As others have said, have a length field in with the string. This also has advan...

joosters · on May 19, 2015

Handling strings with (ptr, length) also means that some string copies can be entirely avoided. Text can be chopped, shared and extended by adjusting the two parameters, while the underlying storage remains untouched.

e.g. a really basic example for a web server would be splitting up a URL into a path and query string: both strings can use the underlying URL without any copying.

JoeAltmaier · on May 19, 2015

Lots to add to that if you want: sanity check the length against external buffer limit; move word/dword/mmx128; consider alignment; not use deprecated movs instruction.

In fact the best, alignment-sensitive solution I've never seen written. It would load 2 large words, shift them to target alignment if needed, store, load, repeat. This would guarantee aligned fetch/store and still do whole-bus operations.

I've waited to see an instruction to do this in any machine ever (why do we have to hand-code this kind of thing, when the processor chip KNOWS the best way to get it done?) I've waited 20 years.

nostrademons · on May 20, 2015

You mean vectorizing memcmp/memcpy to work word-at-a-time instead of byte-at-a-time? Google does this when compiling their binaries, and I think Facebook does too. I thought the latter had open-sourced it with Folly but couldn't find a code pointer. I've heard rumors that LLVM can sometimes vectorize them to use SIMD instructions when available, too.

It's hard to do this safely for strcpy/strcmp because you might read past the end of the buffer when trying to test against a null terminator. memcmp/memcpy and length-prefixed blocks let you use a Duff's-Device-like construct to test only the last word byte-by-byte.

JoeAltmaier · on May 20, 2015

In a paged system, reading past the end of the string, but no further than the last whole aligned word containing the null terminator, will never page fault. So that can still work.

userbinator · on May 20, 2015

not use deprecated movs instruction

I've waited to see an instruction to do this in any machine ever (why do we have to hand-code this kind of thing, when the processor chip KNOWS the best way to get it done?) I've waited 20 years.

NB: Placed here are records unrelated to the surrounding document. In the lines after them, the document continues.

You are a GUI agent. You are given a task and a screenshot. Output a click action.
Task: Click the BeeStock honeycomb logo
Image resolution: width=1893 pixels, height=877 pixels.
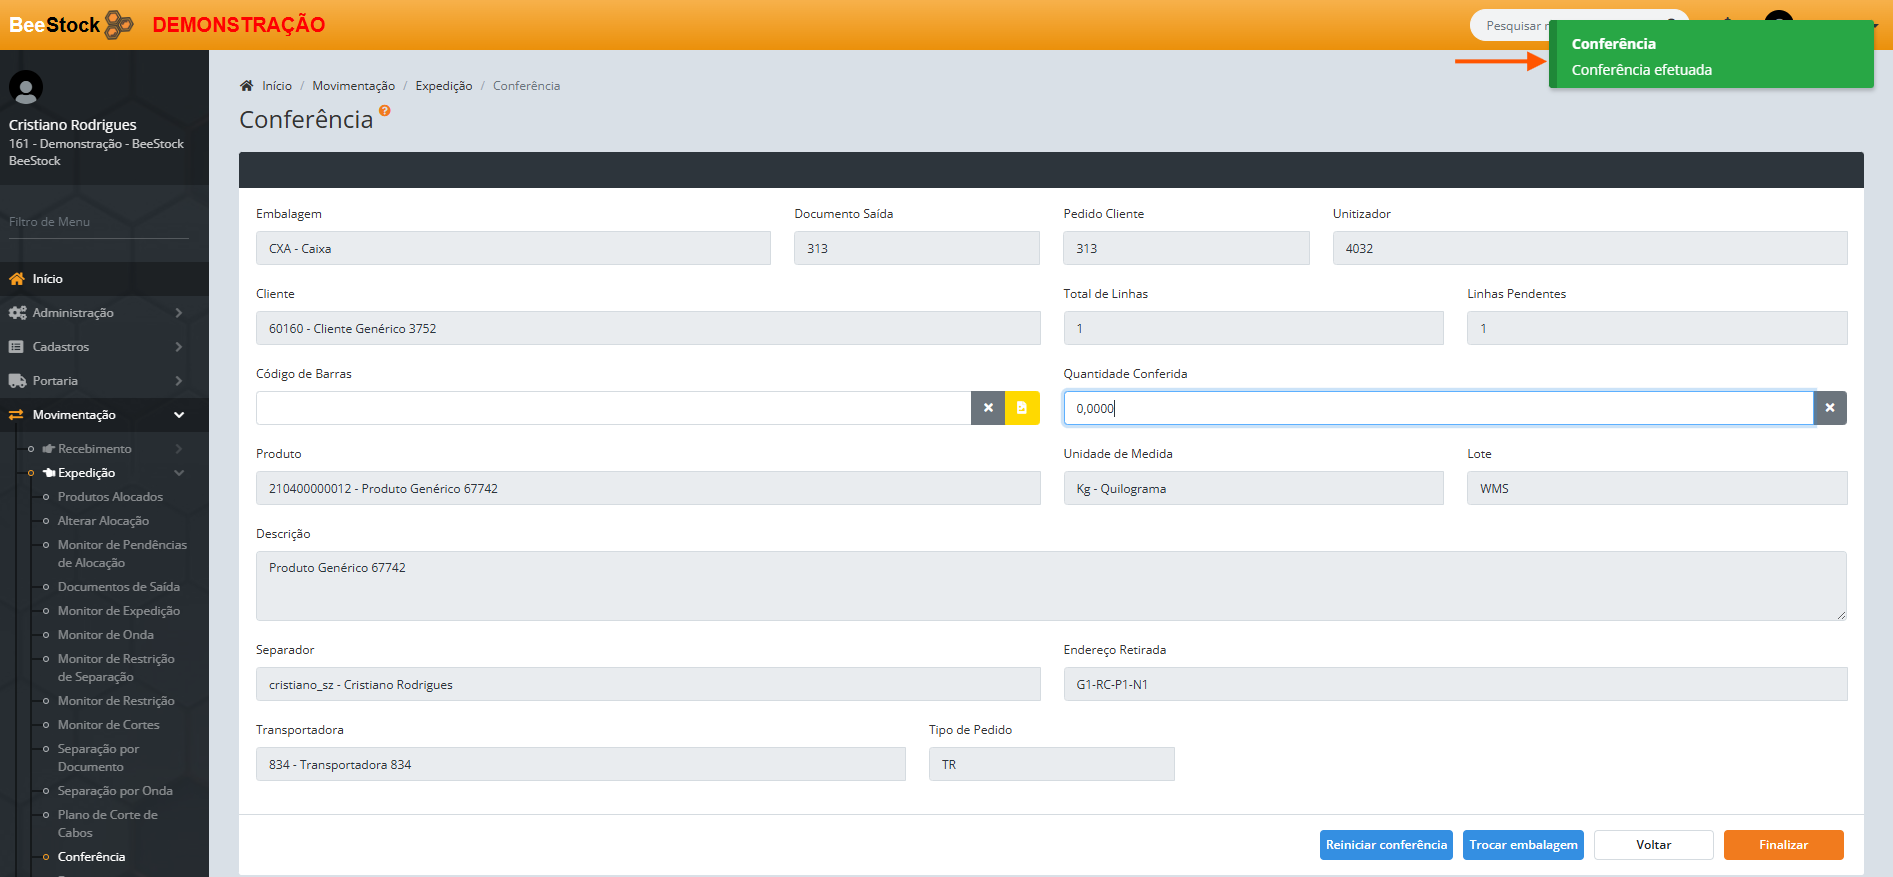click(x=118, y=25)
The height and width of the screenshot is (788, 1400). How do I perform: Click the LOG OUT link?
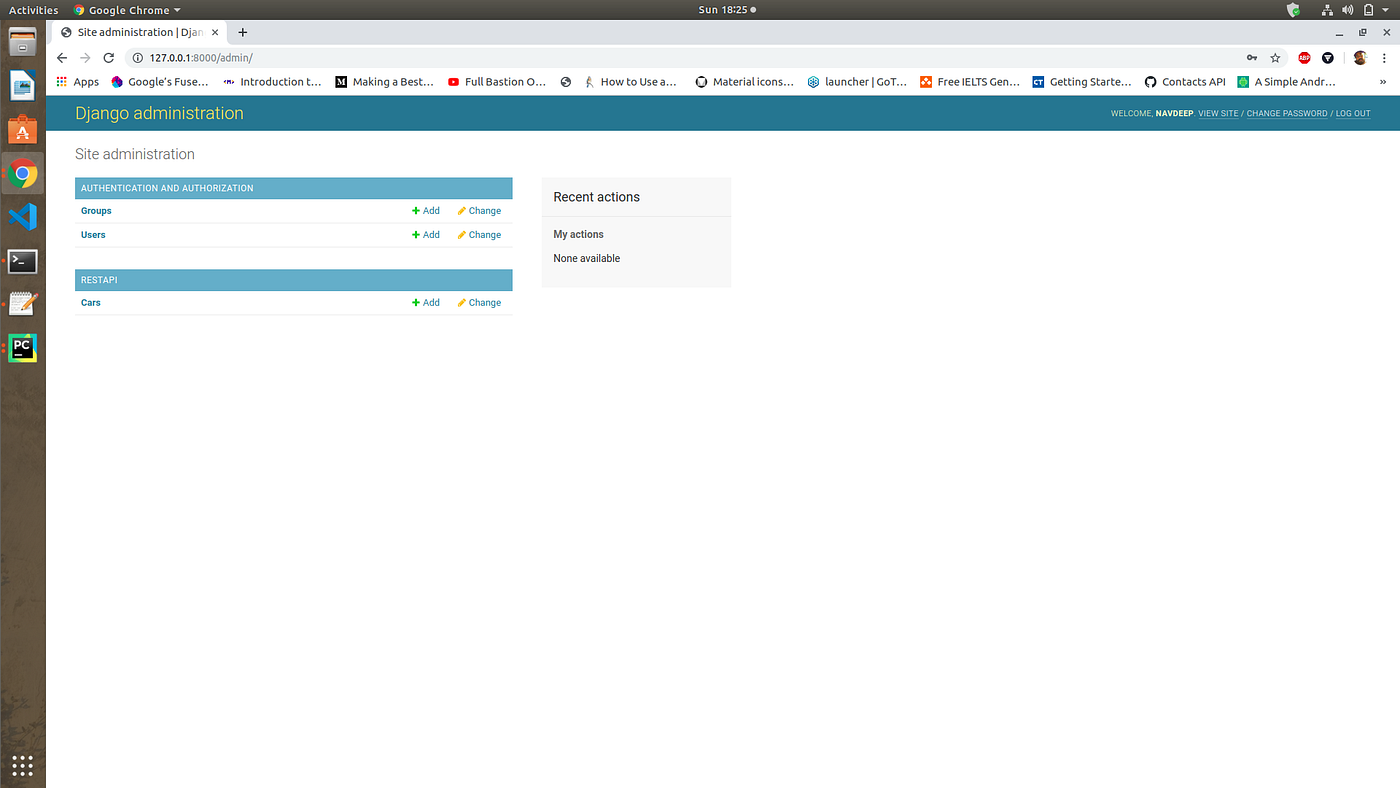coord(1352,113)
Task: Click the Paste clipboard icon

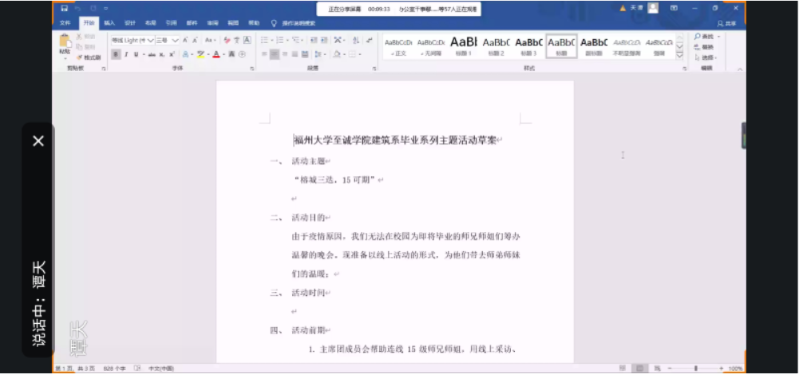Action: tap(65, 43)
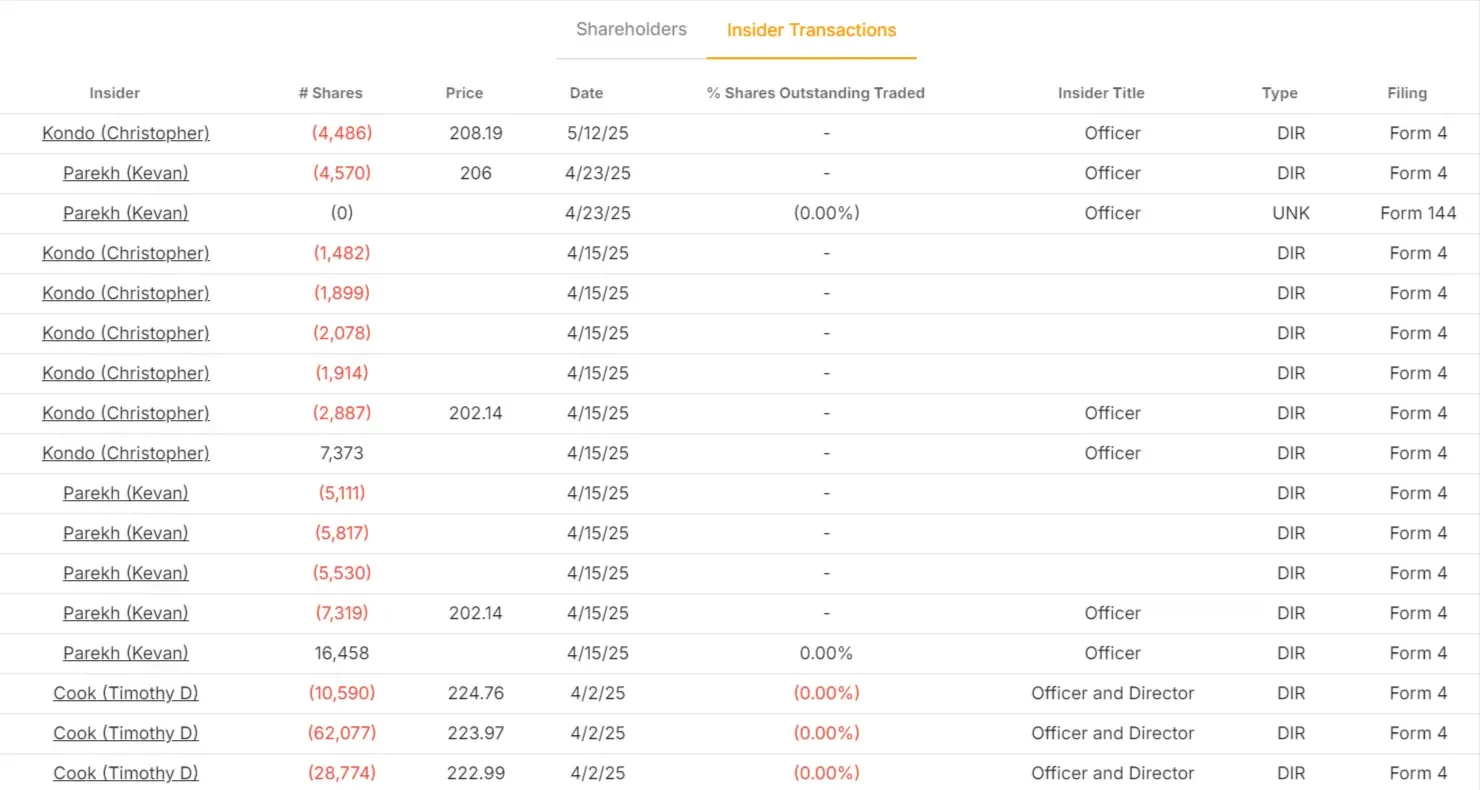Switch to the Shareholders tab
Image resolution: width=1480 pixels, height=790 pixels.
[x=630, y=29]
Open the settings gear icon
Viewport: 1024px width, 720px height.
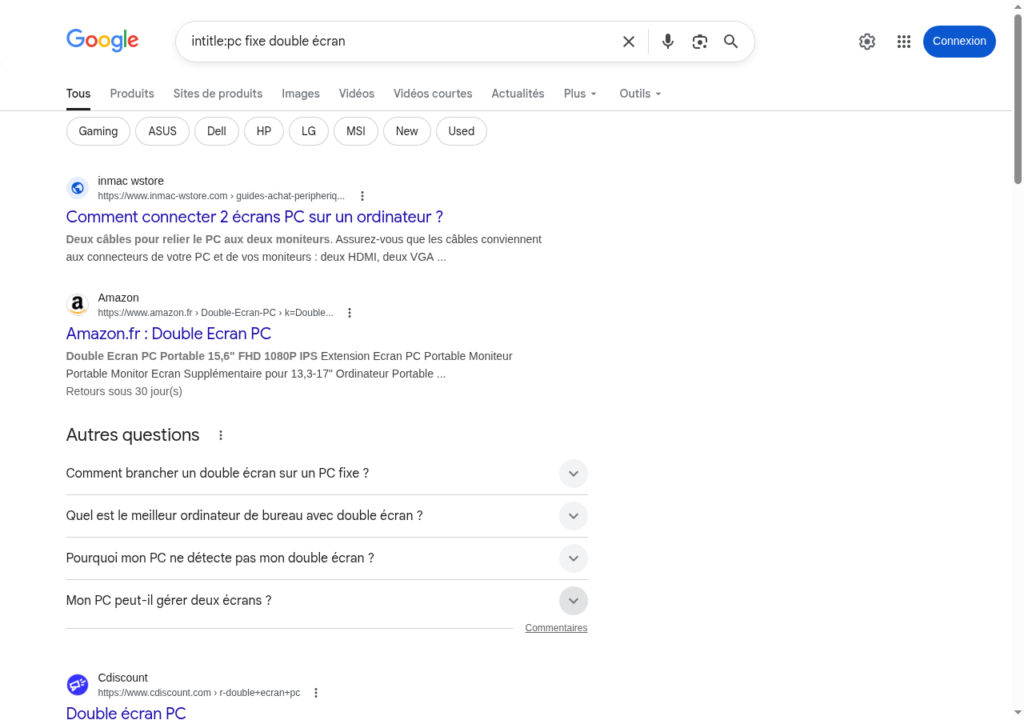(x=867, y=41)
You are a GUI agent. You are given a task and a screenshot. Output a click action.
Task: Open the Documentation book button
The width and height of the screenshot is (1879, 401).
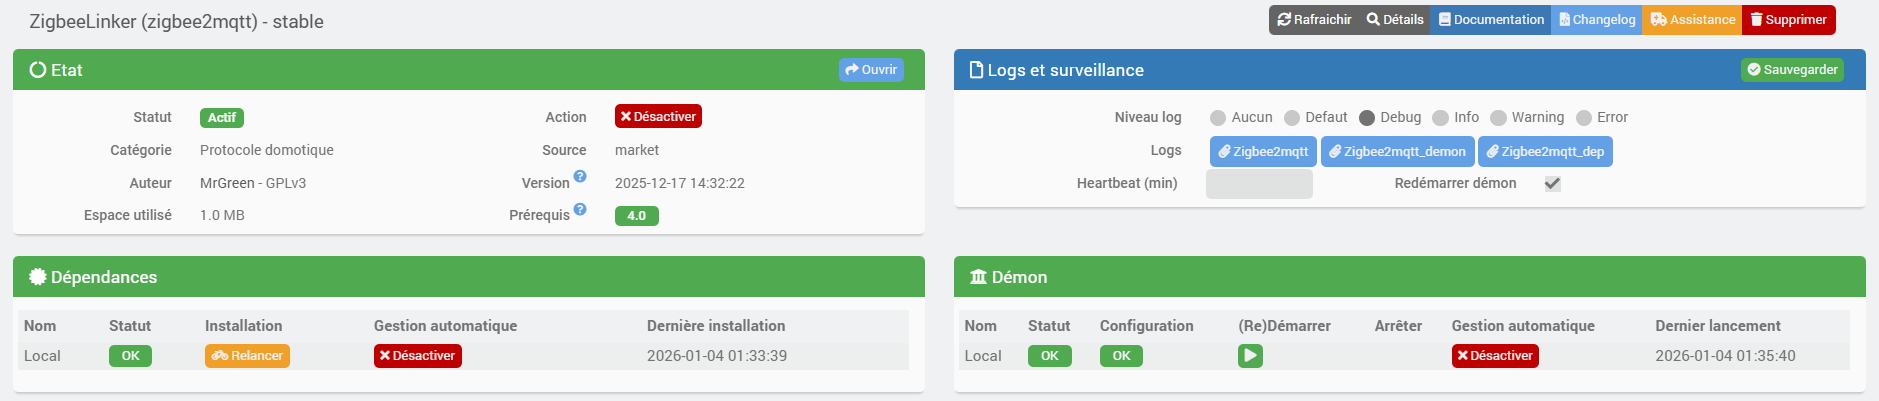(x=1491, y=20)
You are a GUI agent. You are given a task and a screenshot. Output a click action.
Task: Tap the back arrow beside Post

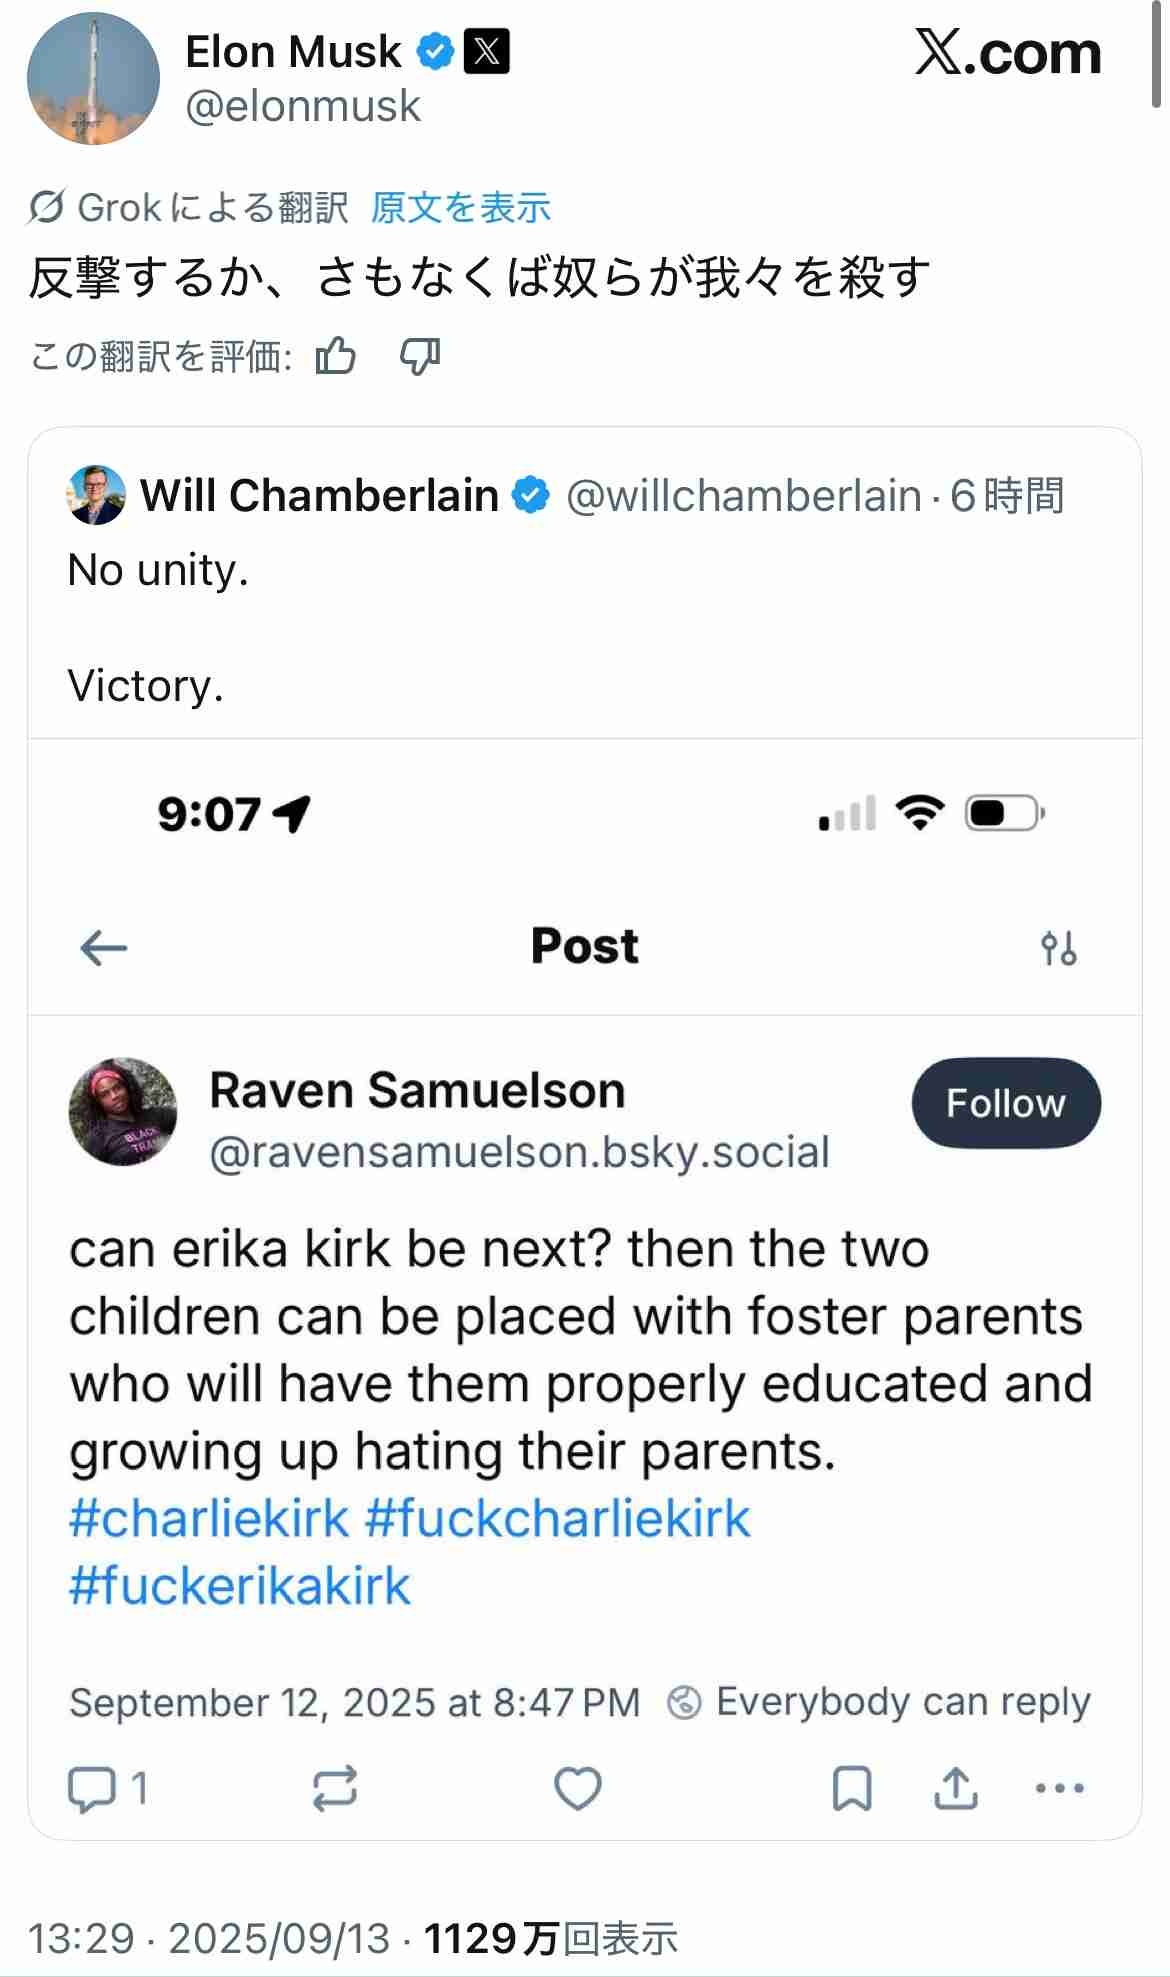coord(104,947)
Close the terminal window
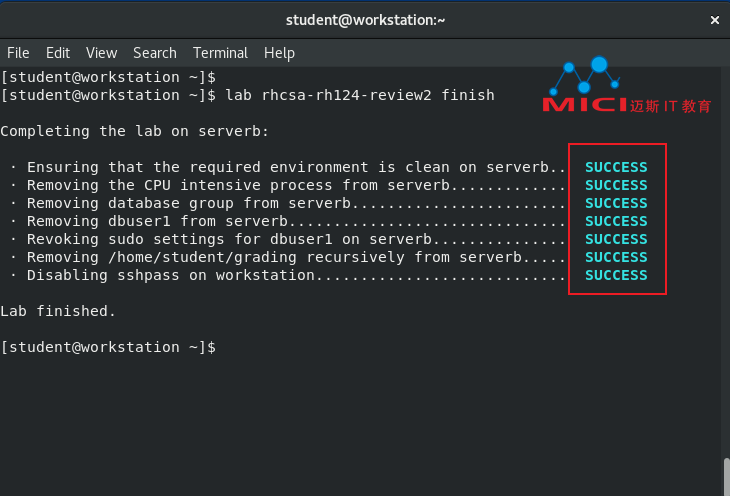Screen dimensions: 730x496 point(715,20)
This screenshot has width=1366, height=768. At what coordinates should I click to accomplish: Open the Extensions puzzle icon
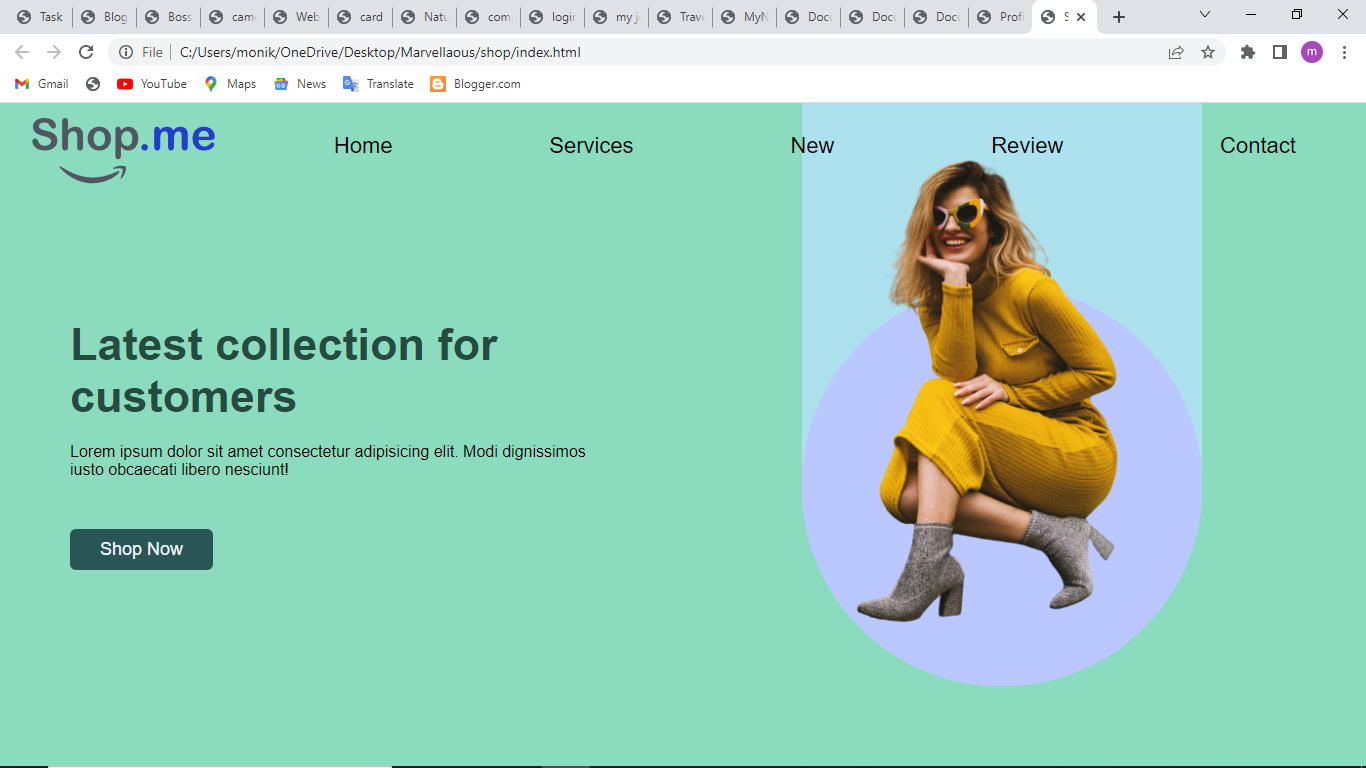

Look up "enhanced REP MOVSB"; this link may also be interesting reading: https://software.intel.com/en-us/forums/topic/275765

REP STOS (memset) has also gotten the same boost throughout the generations of x86, and if the trend continues I'd expect REP CMPS and LODS to get the same treatment. These string instructions are tiny (1-2 bytes) and yet very powerful; their greatest advantage is that they don't take up the astoundingly large amount of space in the icache that some extremely micro-optimised routines (i.e. ridiculous amounts of loop unrolling) do.